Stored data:
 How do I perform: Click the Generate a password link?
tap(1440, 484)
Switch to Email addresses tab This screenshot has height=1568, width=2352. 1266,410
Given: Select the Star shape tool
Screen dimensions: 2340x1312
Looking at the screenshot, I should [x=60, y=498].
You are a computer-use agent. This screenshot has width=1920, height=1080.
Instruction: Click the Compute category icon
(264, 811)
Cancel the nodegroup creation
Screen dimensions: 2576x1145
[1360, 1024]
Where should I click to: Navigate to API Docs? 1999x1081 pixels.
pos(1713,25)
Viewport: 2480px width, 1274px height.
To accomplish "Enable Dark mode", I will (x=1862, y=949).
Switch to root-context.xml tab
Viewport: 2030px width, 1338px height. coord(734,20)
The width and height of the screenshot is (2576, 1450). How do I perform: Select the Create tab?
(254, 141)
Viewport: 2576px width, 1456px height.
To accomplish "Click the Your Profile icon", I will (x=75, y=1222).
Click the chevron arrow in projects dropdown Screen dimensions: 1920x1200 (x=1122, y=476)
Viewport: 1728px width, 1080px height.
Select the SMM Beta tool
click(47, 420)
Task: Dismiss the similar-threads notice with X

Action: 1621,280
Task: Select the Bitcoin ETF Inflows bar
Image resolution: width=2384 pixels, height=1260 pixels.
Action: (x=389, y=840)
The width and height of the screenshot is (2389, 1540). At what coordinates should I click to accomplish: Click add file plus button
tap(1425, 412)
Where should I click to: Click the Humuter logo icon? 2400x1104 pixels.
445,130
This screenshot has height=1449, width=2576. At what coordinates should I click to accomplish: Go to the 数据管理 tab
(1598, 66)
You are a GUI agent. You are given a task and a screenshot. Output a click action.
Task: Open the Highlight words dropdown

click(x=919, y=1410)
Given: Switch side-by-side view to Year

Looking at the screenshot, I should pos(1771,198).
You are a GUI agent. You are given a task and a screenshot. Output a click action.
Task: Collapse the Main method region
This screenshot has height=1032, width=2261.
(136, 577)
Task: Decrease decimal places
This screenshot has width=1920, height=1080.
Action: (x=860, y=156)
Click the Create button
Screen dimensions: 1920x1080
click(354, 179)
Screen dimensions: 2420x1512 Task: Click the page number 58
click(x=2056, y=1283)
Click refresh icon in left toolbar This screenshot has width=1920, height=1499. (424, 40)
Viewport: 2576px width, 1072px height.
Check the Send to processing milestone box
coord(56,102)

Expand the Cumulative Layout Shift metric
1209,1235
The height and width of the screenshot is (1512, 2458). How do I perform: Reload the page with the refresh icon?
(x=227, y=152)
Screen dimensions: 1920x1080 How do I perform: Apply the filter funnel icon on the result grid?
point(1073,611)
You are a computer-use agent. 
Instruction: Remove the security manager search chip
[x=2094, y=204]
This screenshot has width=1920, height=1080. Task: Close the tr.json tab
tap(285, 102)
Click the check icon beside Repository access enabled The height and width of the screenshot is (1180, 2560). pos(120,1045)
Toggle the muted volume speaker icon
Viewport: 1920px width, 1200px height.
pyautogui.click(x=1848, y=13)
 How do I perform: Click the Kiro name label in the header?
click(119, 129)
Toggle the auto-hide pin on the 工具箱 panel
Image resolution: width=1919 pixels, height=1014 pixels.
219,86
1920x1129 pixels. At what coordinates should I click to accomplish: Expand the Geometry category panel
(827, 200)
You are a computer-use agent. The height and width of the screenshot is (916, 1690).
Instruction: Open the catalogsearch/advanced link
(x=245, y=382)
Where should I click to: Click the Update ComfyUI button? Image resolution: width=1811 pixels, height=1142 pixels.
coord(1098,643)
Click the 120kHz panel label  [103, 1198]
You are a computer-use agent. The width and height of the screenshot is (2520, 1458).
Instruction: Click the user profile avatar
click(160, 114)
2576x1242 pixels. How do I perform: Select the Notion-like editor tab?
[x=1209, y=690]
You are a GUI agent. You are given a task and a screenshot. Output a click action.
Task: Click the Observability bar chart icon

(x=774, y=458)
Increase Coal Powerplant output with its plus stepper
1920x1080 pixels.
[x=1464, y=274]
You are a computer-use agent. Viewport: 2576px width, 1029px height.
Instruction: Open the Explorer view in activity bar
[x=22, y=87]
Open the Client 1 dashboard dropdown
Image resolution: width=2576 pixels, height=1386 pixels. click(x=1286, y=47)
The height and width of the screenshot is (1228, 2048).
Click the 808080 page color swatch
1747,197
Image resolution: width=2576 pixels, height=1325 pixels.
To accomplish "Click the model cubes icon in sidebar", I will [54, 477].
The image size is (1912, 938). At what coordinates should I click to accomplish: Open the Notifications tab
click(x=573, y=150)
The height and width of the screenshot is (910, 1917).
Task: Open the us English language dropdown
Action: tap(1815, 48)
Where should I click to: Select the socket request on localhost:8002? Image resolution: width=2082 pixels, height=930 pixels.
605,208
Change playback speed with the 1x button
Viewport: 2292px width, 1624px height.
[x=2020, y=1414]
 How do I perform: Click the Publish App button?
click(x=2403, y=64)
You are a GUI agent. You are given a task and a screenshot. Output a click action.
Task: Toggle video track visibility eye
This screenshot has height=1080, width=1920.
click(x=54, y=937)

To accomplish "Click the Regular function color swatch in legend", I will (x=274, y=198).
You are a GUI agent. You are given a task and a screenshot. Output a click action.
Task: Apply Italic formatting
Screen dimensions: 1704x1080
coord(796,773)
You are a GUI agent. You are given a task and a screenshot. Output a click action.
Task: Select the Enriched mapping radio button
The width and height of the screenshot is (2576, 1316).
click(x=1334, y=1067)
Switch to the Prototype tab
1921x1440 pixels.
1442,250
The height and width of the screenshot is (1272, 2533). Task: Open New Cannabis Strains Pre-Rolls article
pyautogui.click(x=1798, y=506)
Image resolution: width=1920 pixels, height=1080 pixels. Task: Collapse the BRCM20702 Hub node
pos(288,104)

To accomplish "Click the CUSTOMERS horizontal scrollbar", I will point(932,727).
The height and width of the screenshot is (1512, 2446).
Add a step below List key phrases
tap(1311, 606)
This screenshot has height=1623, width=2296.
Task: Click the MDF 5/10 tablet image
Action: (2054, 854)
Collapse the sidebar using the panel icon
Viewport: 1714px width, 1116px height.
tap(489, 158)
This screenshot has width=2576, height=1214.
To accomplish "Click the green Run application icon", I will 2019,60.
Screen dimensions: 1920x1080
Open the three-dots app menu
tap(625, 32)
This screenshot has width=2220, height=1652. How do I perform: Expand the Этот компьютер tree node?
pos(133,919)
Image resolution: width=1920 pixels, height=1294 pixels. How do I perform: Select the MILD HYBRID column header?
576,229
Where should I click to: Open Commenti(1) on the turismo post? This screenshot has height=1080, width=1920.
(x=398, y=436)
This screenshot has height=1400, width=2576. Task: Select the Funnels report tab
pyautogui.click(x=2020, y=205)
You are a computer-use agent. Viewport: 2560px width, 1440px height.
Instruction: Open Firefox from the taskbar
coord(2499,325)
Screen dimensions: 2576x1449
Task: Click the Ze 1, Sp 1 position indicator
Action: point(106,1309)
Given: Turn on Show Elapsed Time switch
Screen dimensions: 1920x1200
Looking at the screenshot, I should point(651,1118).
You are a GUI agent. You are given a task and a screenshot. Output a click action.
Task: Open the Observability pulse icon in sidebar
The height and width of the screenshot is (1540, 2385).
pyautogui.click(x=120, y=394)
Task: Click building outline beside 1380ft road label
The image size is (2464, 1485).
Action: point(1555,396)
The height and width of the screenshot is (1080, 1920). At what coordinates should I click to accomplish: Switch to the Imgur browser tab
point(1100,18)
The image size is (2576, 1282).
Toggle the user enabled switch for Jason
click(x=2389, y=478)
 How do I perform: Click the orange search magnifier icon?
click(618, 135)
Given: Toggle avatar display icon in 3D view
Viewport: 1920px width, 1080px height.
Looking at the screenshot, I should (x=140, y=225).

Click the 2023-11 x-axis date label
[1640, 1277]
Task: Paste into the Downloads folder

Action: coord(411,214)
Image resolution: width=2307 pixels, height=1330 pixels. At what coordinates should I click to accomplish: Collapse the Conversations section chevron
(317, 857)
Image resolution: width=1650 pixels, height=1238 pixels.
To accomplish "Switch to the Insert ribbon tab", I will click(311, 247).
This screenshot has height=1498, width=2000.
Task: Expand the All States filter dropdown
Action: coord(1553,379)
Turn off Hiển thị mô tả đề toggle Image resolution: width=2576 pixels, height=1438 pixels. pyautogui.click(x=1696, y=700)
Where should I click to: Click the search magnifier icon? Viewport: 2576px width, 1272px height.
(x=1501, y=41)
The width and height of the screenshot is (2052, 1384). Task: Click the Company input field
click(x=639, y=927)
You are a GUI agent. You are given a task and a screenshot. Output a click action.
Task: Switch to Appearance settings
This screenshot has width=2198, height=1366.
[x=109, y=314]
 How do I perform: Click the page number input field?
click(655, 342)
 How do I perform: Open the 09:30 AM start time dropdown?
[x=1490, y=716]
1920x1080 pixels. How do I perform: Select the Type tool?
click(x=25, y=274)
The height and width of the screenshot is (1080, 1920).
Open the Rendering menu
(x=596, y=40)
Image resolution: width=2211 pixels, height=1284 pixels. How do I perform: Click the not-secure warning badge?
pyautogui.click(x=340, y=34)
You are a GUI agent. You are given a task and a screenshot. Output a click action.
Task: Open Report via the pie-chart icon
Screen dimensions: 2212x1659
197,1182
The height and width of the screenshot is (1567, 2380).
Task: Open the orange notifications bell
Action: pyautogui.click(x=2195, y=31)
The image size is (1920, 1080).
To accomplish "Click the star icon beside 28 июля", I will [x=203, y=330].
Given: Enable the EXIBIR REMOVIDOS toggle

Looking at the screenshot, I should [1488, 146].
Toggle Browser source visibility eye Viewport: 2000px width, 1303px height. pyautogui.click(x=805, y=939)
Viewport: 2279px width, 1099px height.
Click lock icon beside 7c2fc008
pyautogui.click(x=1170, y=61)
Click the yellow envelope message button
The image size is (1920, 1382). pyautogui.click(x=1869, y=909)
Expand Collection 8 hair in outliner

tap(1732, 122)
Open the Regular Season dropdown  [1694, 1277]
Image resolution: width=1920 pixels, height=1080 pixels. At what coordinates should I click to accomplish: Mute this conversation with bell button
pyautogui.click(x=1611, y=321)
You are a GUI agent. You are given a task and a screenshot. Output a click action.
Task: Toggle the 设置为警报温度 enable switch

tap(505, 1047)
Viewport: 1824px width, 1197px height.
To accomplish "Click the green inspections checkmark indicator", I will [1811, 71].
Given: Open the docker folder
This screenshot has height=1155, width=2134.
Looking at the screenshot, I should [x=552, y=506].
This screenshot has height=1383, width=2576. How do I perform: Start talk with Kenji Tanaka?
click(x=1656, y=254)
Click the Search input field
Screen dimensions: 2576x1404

◆ What needs to be done: Every line of the data above that includes "Regular" should be listed.

◆ Solution to the problem:
To accomplish "Click the Regular function color swatch in legend", I will (x=274, y=198).
Open the Regular Season dropdown  [1694, 1277]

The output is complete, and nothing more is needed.